NEW YORK, June 28, 2016 /PRNewswire/ -- Many businesses have gotten over their initial fears about control and security within the cloud and are buying into infrastructure as a service in droves. Hybrid cloud adoption is increasing as both cloud users and cloud providers mature. In fact, according to the RightScale 2016 State of the Cloud Report, private cloud adoption is now at 77 percent, up from 63 percent last year, which drove hybrid cloud adoption up from 58 percent to 71 percent year-over-year.
In total, the report shows that 95 percent of respondents (1,060 IT professionals) are now using the cloud, up from 93 percent in 2015.
With this transformation from more to less on-premises equipment and provisioning of on-site services comes an increased need for bandwidth. That is, employees must now access the Internet more than ever to perform their jobs, finally ratcheting up their percentage of legitimate—vs. non-work-related—visits to the Web.

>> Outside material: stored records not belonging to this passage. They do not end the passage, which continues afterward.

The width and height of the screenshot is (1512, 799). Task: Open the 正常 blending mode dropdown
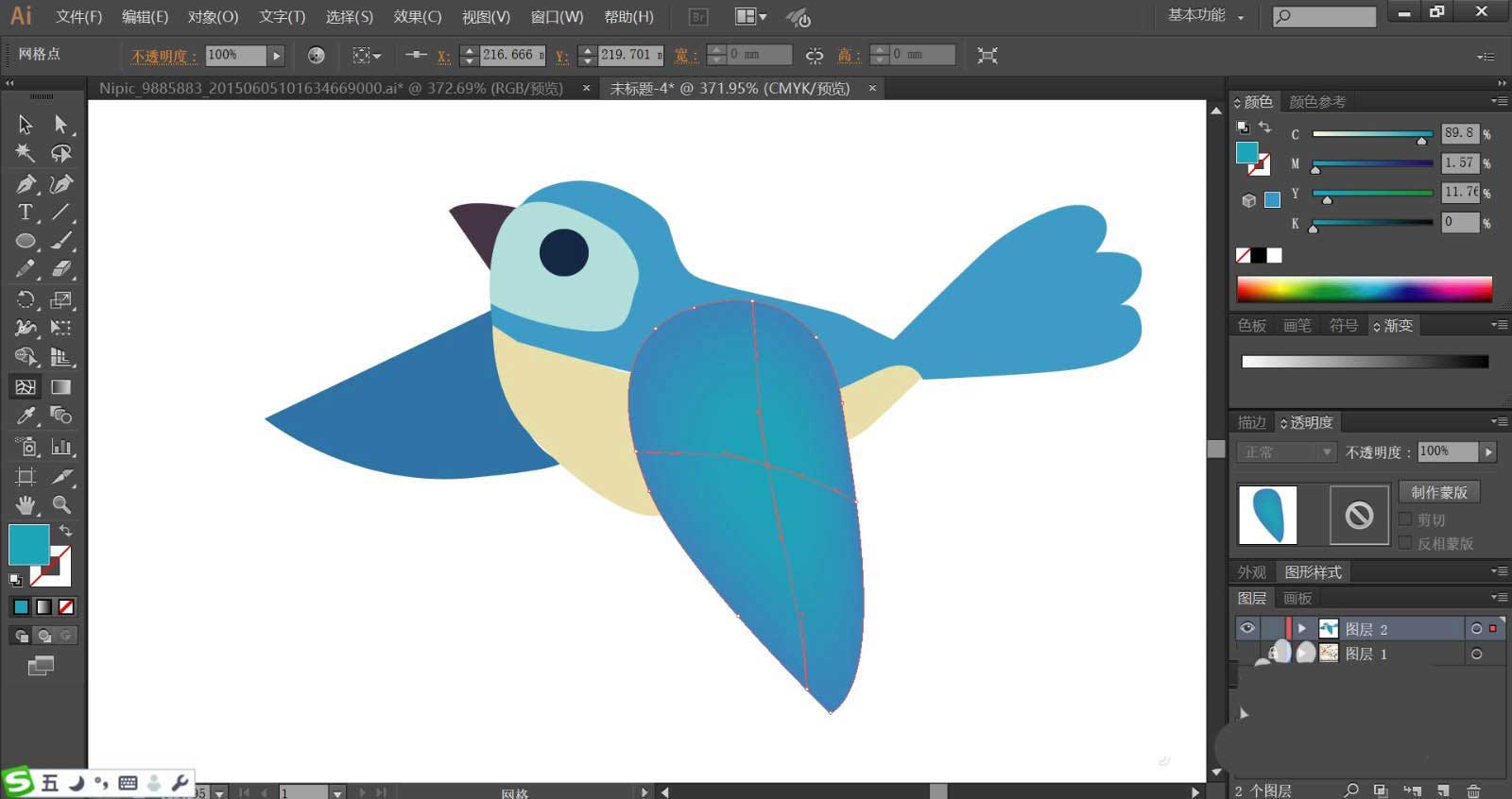coord(1286,452)
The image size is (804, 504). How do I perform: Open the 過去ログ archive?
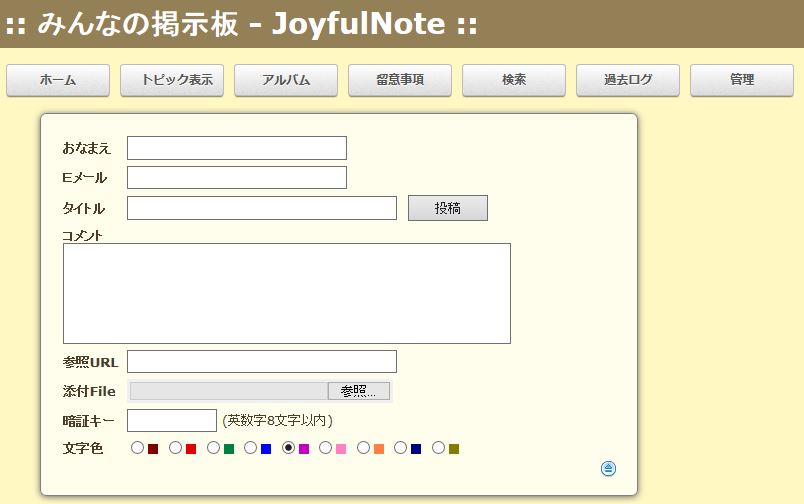click(628, 80)
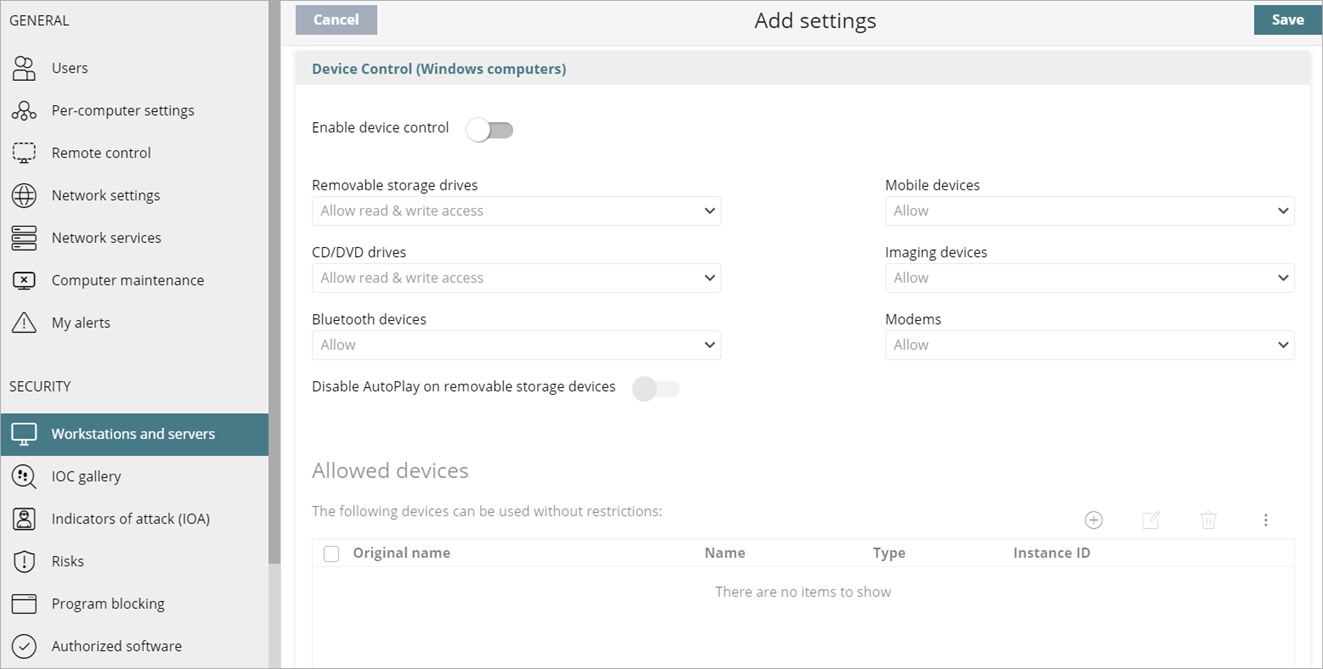1323x669 pixels.
Task: Click the Save button
Action: (x=1288, y=19)
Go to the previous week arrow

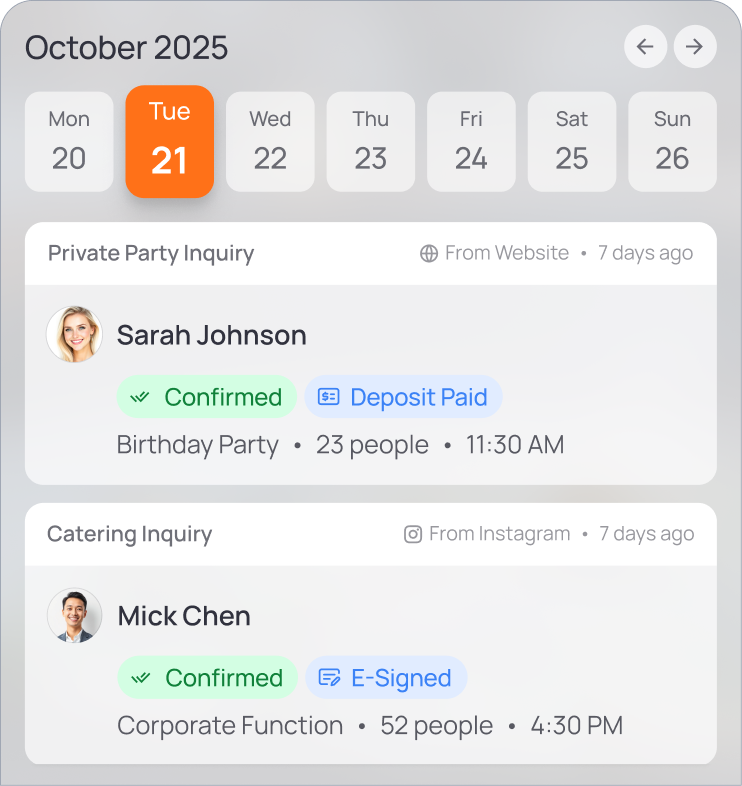pos(645,47)
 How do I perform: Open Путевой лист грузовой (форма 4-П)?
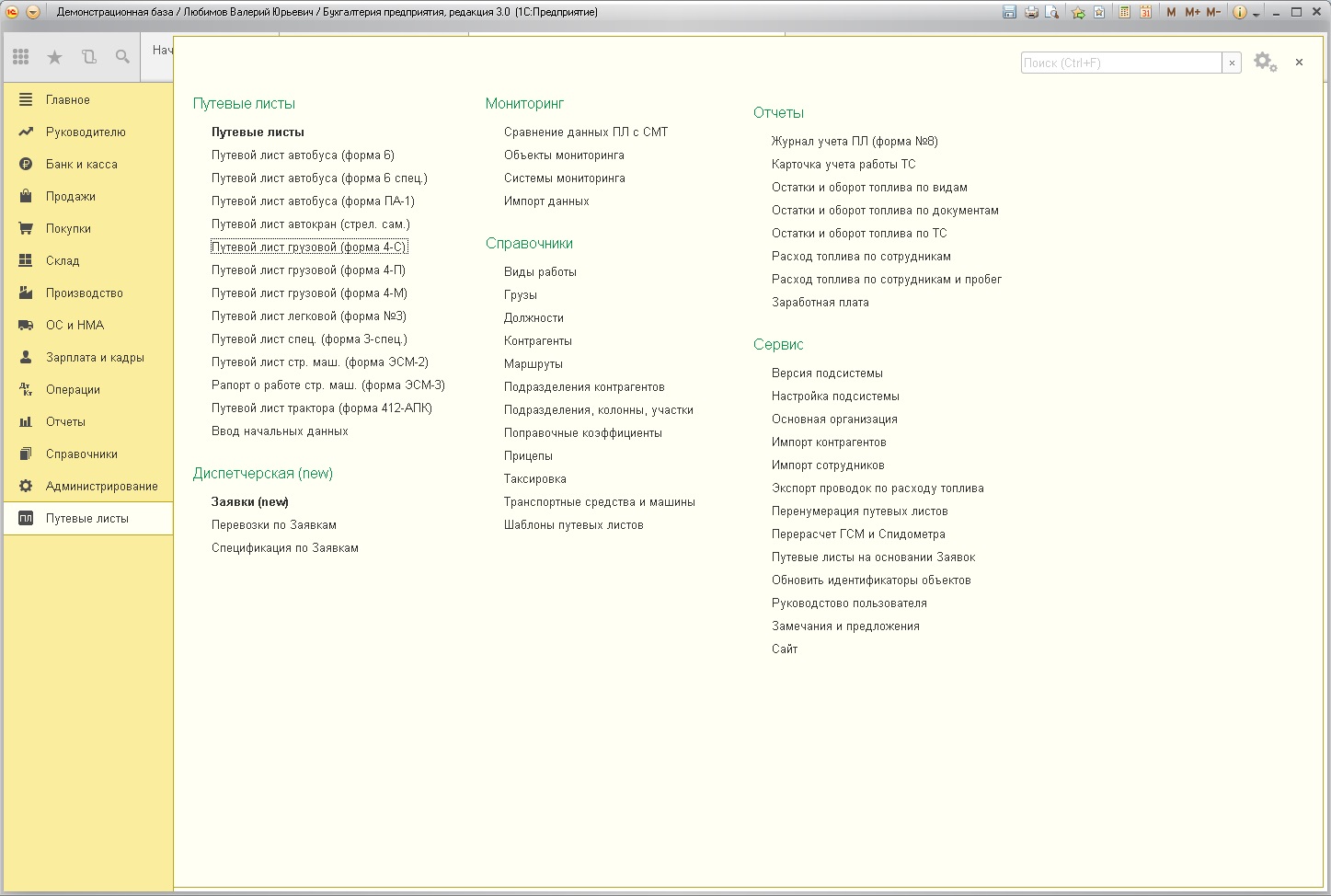(308, 270)
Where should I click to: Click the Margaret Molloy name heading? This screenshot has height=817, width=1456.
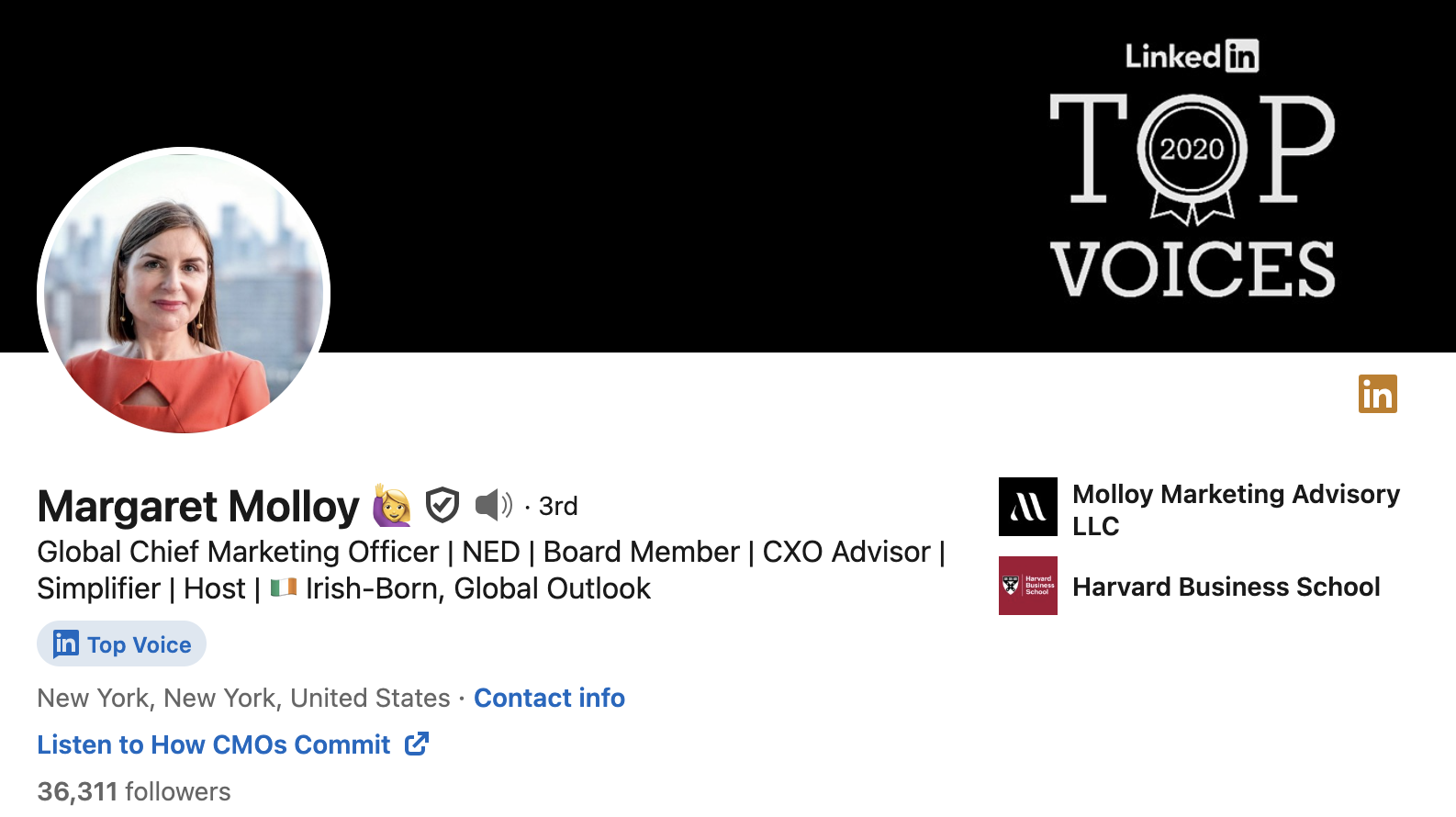198,506
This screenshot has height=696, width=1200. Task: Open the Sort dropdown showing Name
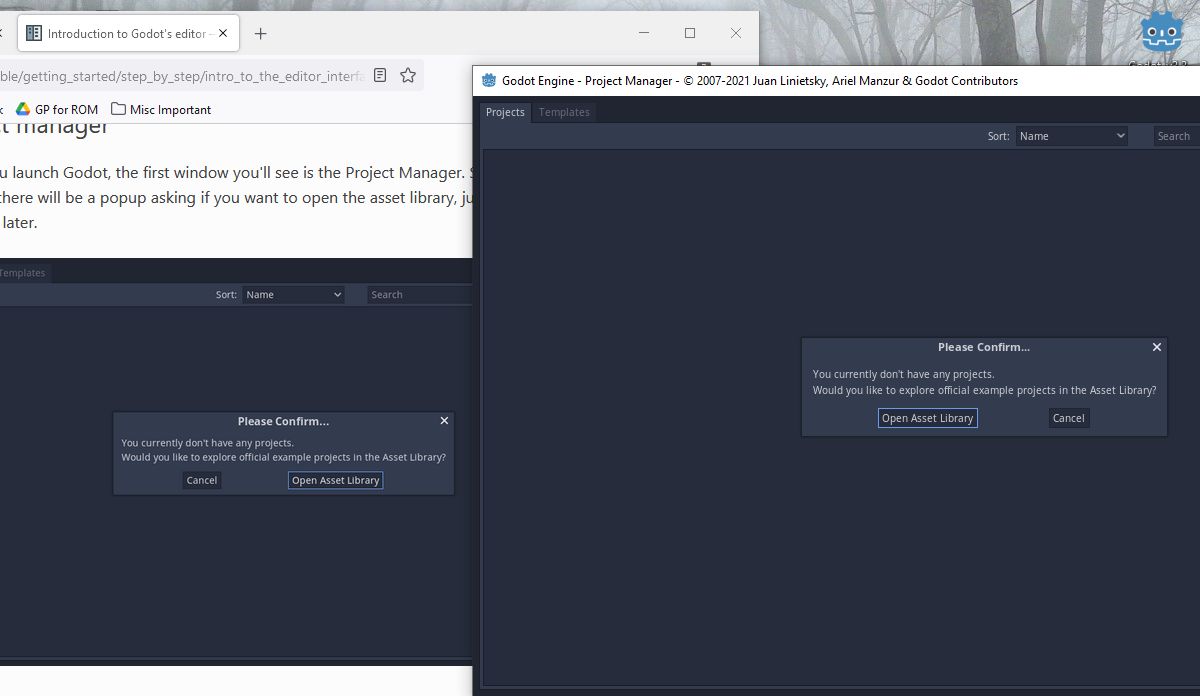click(1071, 135)
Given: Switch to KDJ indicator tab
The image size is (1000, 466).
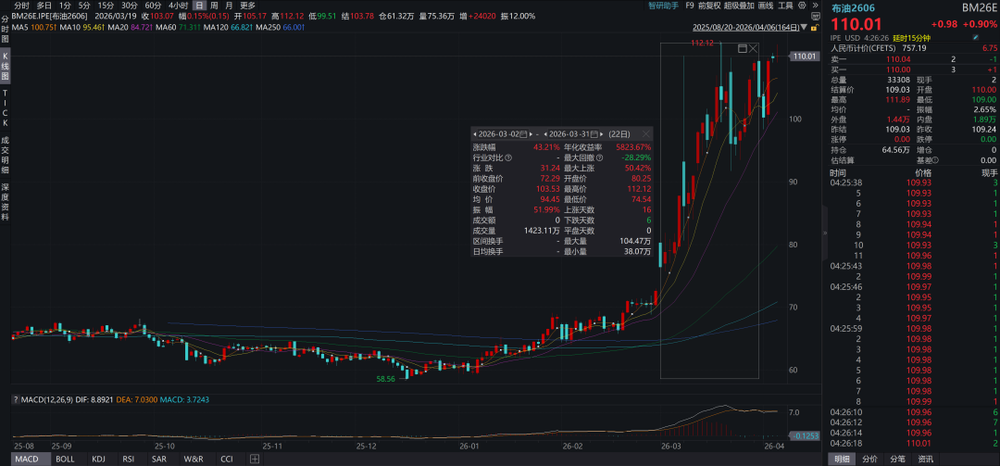Looking at the screenshot, I should (x=98, y=459).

For organizations unprepared for this increased network usage, downtime—as systems slow or halt due to heavy loads—can become a problem, even for companies that thought they had downtime licked. To avoid this, network administrators must stay on top of network capacity and address limitations as they arise.
1. Right Size Your Network to Avoid Downtime
Understanding traffic flows on each of the company's network links allows administrators to assess the performance of the related equipment, enabling them to predict where capacity needs will rise or decline—and, subsequently, "right size" the network.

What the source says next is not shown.